Reproduce word for word every line from the one containing "1372x873 pixels." up to and including the one containing "pyautogui.click(x=41, y=20)", leaving out the pictures.

● Provided records:
# # # # # # #

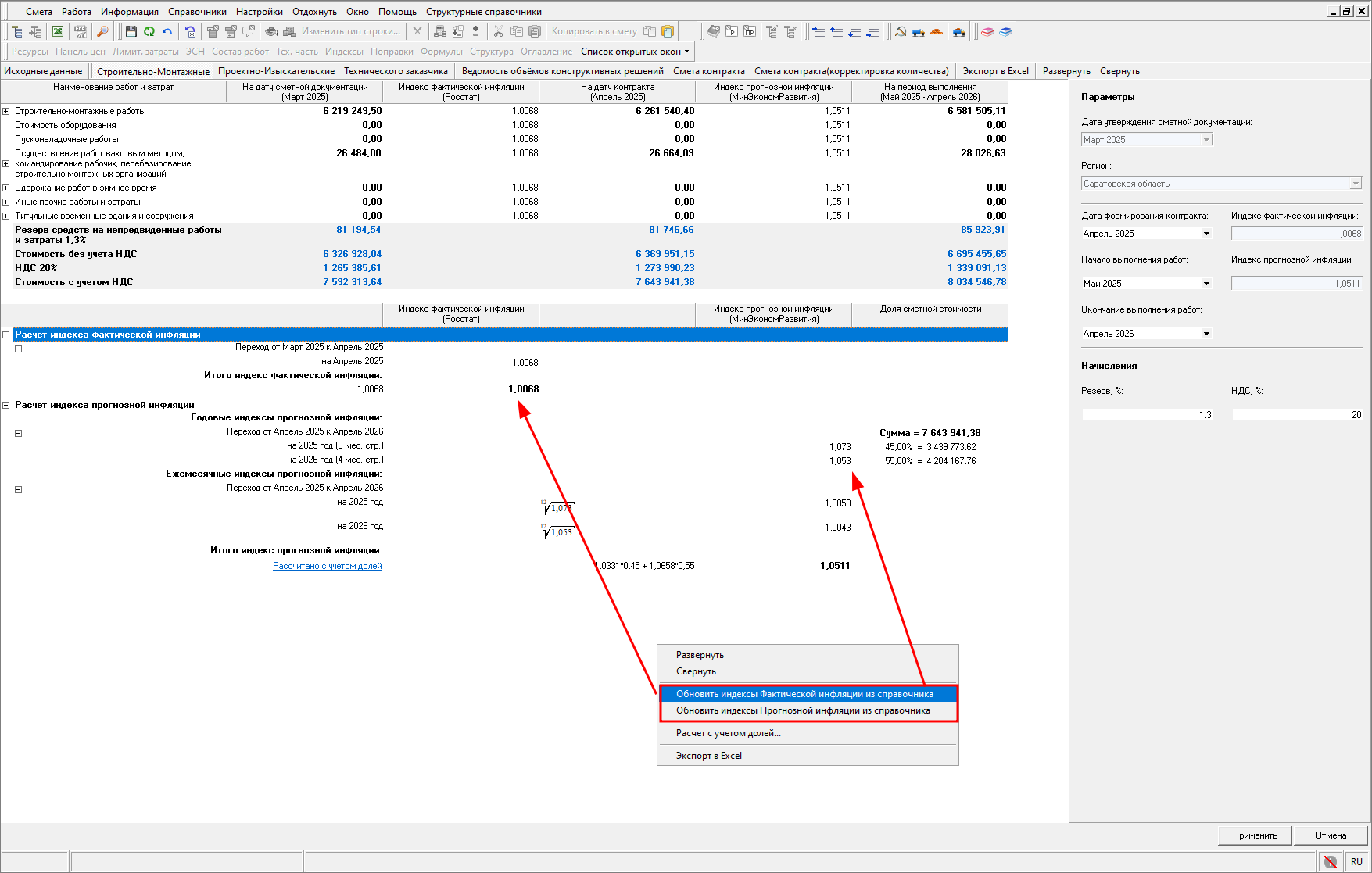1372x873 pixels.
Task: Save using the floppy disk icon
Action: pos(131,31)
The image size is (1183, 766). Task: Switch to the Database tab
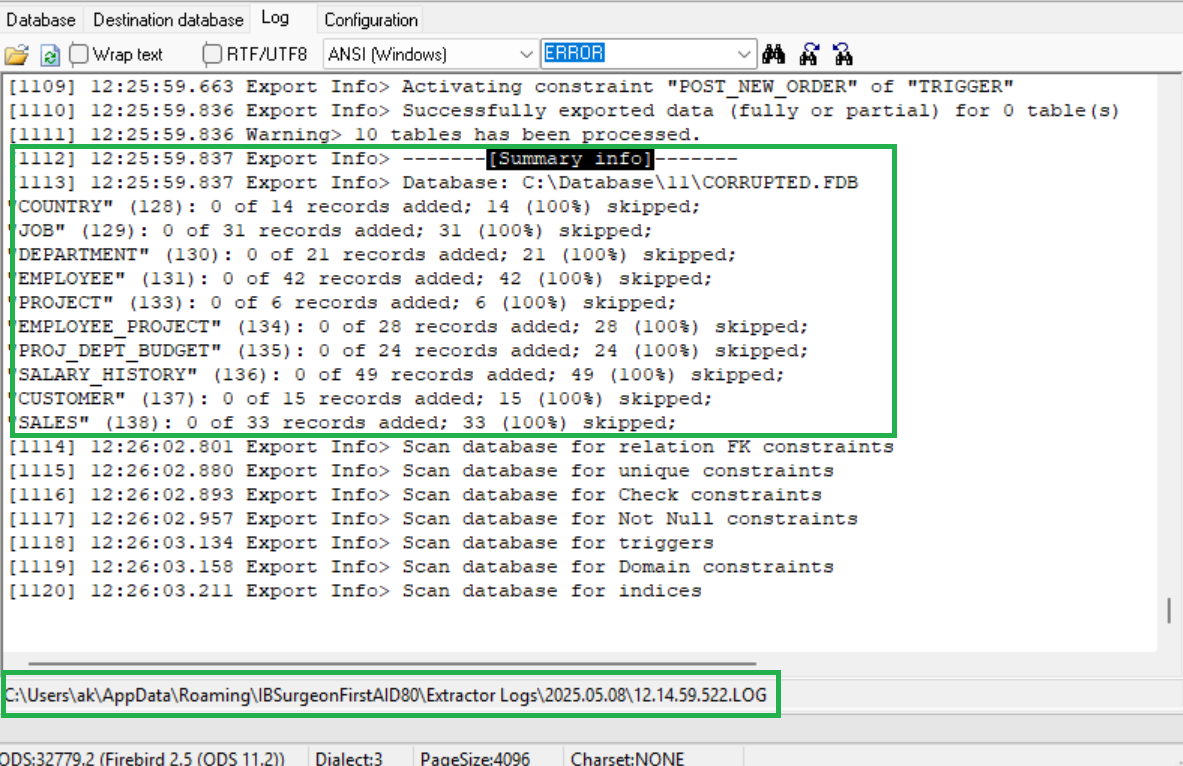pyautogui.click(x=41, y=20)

# # # # # # #

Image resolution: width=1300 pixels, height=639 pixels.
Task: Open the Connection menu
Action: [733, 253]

# # # # # # #

● Task solution:
1372x873 pixels.
Task: Save using the floppy disk icon
Action: pos(131,31)
The image size is (1183, 766). Task: Switch to the Database tab
pyautogui.click(x=41, y=20)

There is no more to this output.